**WRITTEN TASKS:**
a – According to the herb-growing text, what temperature does basil need to be kept above?
b – Extend the herb-growing text, picking up right after its final sentence.

5 easy herbs to grow

Whether your garden is big, small or just a few pots on a windowsill, there’s always space to grow herbs. Growing your own herbs means there’s a ready supply any time you need them, and they look good too, often producing flowers that attract bees and other beneficial insects. We’ve picked our five favourite easy herbs to grow.

1. Rosemary

Rosemary is an evergreen shrub with narrow, aromatic leaves that go well with lamb and chicken dishes. Its pretty blue flowers provide early nectar for bees in spring. 

Plant rosemary in very well-drained soil, or a pot, in a sheltered, sunny spot. Although it is drought-tolerant, container-grown rosemary will need to be watered regularly in hot summers. Mulch plants in autumn to protect against winter weather and cover them with fleece in very cold areas. Raise pots onto pot feet over winter to improve drainage.

2. Thyme

Thyme is a compact evergreen shrub with small, aromatic leaves that are used in many Italian dishes. In late spring and early summer, the whole plant is covered in clusters of tiny pink flowers that bees and other pollinators love. Plant thyme in well-drained soil in full sun, and trim it lightly after it has flowered to stop it from getting leggy. 

3. Basil

Basil is a tender herb and a vital ingredient in many tomato-based dishes. It thrives in warm weather and needs to be kept at a temperature of above 5°C (41°F). It’s easy to grow basil from seed. Fill a pot with multipurpose compost and scatter a few seeds on top, covering them lightly with more compost or a thin layer of vermiculite. Water and place on a sunny windowsill or in a propagator to germinate. Basil can be planted outside after all the danger of frost is past. Remove any flowers that develop to keep the plant’s energy focused on producing leaves.

**DATA EXCERPT:**
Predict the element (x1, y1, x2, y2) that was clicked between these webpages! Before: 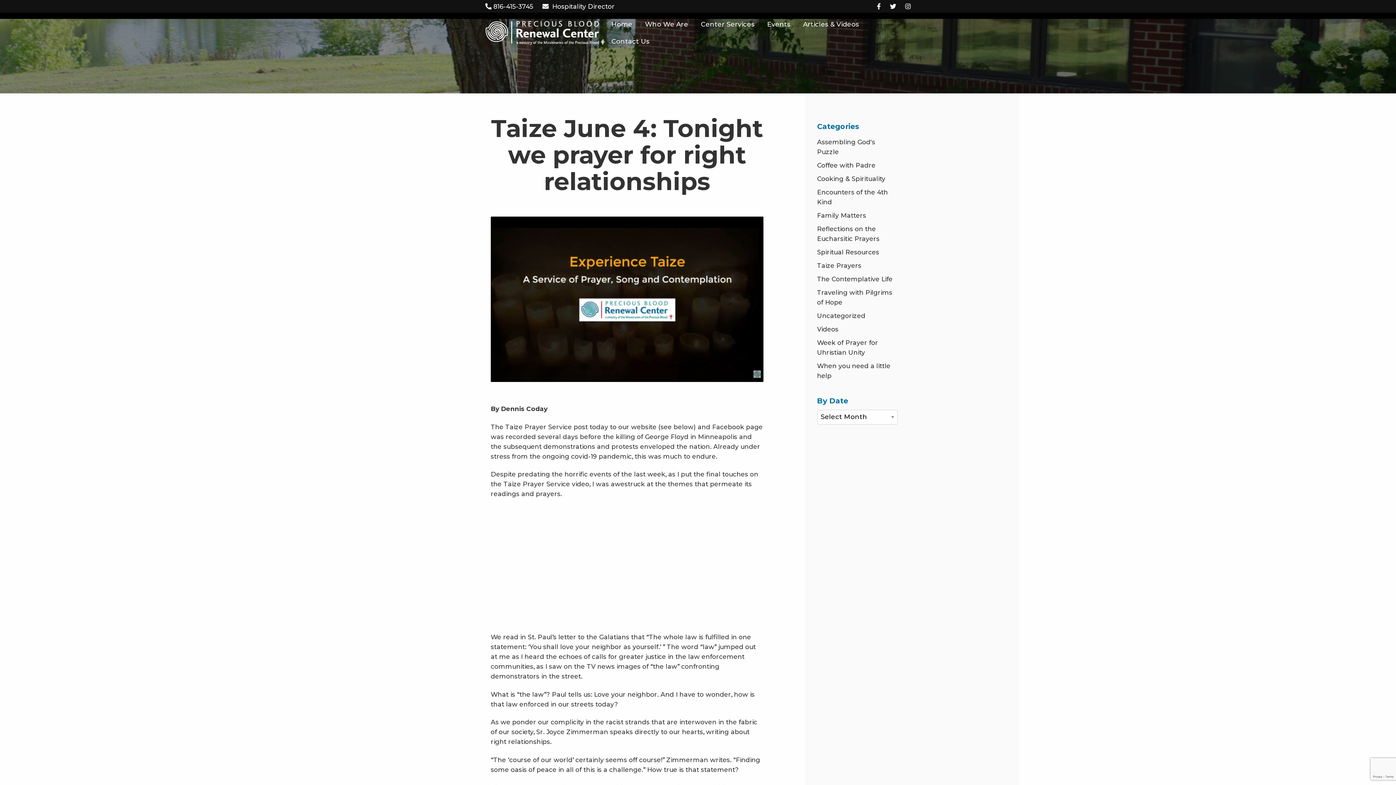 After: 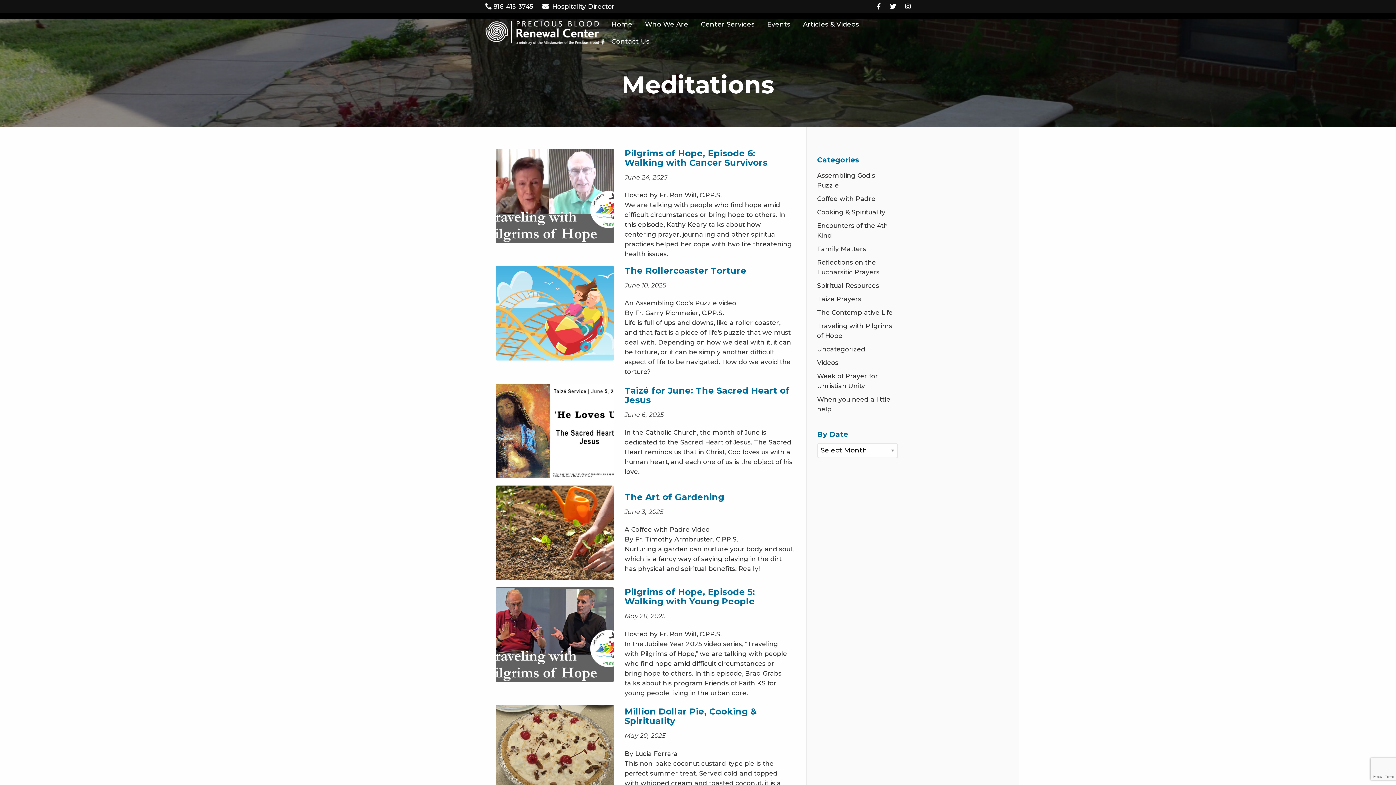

**RESULTS OF THE EXERCISE:**
a – 5°C (41°F)

b –
4. Chives

Chives belong to the allium family and have long green leaves with a delicate onion flavour, which are delicious chopped into salads, herb butter and sauces or added to stir-fries. They flower in late spring and early summer, producing edible purple flower heads that make a lovely addition to a summer salad. 

Plant chives in moist, well-drained soil in full sun or light shade, and harvest the leaves as you need them. Chives will die back in winter and reappear in spring.  

5. Mint

Mint is a robust perennial herb with aromatic leaves, prevalent for herb teas.  It spreads rapidly by sending out underground runners and can be invasive, so it’s best grown in a pot, in sun or light shade. Water regularly and pick the leaves as you need them. Mint will die back in winter, but new growth will appear again in spring.